Goal of the exercise: A complete answer lists every line of the material where the string "will" occurs.

Records shown:
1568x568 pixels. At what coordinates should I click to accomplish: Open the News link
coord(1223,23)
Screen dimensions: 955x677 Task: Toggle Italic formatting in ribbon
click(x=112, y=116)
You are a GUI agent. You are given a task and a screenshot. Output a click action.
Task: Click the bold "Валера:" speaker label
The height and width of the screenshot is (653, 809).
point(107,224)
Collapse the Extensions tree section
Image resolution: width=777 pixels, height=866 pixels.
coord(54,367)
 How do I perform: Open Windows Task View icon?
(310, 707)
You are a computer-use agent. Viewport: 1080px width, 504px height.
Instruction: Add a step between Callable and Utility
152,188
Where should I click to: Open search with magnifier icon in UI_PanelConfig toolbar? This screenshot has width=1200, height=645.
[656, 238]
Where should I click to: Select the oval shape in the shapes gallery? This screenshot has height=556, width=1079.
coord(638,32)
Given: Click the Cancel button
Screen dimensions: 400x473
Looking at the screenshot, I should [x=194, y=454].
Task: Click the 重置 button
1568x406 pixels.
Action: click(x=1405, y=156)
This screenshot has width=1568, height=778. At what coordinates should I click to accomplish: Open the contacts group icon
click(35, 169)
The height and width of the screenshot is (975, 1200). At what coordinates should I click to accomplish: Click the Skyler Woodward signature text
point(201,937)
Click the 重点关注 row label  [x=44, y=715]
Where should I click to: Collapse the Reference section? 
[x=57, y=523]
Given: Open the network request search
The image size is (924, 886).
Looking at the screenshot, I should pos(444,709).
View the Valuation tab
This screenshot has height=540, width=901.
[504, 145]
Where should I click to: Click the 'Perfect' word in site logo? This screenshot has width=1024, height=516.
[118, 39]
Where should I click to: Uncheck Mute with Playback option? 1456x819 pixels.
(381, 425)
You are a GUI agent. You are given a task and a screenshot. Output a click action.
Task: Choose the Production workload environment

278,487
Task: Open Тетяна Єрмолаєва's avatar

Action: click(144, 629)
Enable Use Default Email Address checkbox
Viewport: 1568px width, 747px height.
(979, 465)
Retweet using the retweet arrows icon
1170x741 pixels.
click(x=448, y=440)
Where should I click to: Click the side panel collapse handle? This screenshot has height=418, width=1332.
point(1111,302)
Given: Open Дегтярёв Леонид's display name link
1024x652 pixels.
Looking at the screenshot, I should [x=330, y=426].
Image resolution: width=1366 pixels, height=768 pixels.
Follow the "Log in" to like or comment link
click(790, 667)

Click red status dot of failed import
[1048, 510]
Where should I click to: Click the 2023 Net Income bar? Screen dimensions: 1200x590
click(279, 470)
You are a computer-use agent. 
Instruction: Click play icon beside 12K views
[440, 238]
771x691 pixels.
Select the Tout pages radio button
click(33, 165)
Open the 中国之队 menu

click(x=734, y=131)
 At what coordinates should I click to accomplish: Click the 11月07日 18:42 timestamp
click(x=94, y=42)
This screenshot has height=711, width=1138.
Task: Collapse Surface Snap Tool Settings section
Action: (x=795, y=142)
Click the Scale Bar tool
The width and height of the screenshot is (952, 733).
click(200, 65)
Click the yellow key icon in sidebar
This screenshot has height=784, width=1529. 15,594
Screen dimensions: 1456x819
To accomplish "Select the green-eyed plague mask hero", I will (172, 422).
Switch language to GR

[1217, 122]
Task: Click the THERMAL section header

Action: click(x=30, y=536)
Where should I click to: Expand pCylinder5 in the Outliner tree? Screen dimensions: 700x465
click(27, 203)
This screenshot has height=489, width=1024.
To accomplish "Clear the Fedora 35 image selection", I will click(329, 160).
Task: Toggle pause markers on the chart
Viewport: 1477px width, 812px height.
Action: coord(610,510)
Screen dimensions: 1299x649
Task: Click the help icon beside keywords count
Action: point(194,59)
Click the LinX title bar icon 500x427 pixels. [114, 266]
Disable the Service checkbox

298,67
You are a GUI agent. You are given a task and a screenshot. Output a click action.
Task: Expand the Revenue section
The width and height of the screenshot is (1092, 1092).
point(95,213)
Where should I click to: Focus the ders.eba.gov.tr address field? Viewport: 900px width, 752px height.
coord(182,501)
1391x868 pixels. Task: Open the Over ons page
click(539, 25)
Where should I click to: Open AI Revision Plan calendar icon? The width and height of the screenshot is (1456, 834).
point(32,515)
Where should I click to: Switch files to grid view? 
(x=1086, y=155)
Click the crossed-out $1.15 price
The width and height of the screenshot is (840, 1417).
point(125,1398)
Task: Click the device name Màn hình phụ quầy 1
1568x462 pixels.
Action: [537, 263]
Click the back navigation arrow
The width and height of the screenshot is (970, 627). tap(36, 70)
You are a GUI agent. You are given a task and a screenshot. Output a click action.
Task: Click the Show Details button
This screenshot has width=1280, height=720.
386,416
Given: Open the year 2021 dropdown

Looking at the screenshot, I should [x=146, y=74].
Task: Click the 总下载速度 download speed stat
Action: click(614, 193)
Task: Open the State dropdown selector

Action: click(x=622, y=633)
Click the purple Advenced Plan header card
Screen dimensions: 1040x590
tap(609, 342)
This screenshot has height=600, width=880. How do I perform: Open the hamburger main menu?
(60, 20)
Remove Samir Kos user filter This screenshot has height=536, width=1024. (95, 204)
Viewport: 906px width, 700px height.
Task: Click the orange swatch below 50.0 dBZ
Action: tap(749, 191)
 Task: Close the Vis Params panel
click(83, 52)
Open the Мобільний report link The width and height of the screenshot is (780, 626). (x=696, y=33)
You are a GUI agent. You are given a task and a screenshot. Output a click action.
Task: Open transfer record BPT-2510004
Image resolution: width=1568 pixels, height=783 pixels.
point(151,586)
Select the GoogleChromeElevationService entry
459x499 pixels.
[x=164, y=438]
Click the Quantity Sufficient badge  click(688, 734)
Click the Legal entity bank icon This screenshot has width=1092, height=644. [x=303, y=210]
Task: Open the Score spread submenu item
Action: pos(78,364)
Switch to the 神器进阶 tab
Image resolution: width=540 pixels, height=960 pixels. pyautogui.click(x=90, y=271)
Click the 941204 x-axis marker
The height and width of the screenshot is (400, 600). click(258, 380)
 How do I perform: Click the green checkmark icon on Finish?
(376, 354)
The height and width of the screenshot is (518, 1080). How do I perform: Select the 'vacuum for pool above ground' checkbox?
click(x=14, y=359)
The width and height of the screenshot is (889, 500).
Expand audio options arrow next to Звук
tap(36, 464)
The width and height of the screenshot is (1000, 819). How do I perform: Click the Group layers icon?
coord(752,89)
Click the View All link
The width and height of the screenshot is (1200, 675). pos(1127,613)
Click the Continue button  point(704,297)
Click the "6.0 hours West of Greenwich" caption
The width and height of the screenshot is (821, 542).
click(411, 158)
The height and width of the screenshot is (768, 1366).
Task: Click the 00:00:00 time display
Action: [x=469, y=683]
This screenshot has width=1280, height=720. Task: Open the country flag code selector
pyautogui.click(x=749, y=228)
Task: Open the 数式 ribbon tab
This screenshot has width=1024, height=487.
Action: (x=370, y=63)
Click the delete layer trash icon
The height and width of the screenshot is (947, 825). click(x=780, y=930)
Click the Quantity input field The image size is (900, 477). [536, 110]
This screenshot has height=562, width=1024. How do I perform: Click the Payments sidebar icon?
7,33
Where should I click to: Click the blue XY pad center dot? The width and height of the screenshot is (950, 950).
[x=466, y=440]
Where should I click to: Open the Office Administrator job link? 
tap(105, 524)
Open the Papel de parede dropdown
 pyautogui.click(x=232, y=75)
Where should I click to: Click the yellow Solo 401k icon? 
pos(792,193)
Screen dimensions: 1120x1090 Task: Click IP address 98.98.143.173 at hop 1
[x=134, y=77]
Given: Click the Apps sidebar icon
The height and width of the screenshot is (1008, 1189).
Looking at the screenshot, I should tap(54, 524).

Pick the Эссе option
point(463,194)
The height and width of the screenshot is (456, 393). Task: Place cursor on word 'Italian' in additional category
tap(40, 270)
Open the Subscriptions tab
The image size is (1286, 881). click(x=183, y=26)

Solved problem:
To accomplish "Select the green-eyed plague mask hero", I will (172, 422).
To accomplish "Clear the Fedora 35 image selection", I will click(329, 160).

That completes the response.